There is a subtle magnificent unfolding of infinite possibilities and unimaginable beauty as I see the whole world in the intricate movement of my skeleton in seated, the juice from a watermelon... the sight of Sonnie's hand gripping rock.
I think part of the journey of a yoga practice is to understand that there may be no finite answers to the questions that we have and if there are some answers, at any given time they may change.
Makes me laugh at myself for getting mildly annoyed with Sonnie's ever changing plans... of course if I counted on them always changing I would never be bothered! He's just helping me keep it real. haha.


After a month with Richard I am quite content in not knowing.
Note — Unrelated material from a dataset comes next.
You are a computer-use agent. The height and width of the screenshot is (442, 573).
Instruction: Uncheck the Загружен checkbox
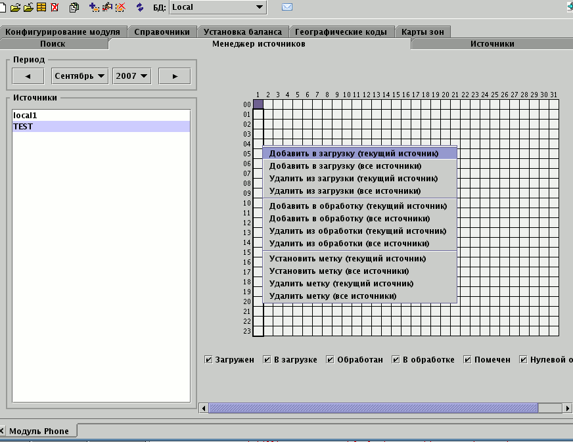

In not even asking questions, but allowing things to unfold for me by just contemplating and experiencing the world patiently, and maybe the median point of my sitting bones will one day actually touch the floor in the continual process of me becoming myself.
It is sad to leave Boulder and a little scary to face the changes of moving to a new town (Squamish, British Columbia). The unknown ... living in a van for part of the summer... making up new work...
I just got a new pair of climbing shoes and looking at the clean black edge on the sole of the shoe makes me smile with excitement.
I guess not knowing is being completely aware and anticipating the wonder of the world. Richard Freeman's last words of the teacher training (or more like student training!) were, "as soon as you think you know... you don't know at all."

I am completely overwhelmed with gratitude for spending time with Richard over this last month. He has an amazing ability to shift thinking and feeling to grander proportions. He will be missed.

I have a few more precious classes to take here and a quick trip out rock climbing and then Sonnie and I are heading back to Canmore to organize the move.
Hope to see all the classy people in Canmore.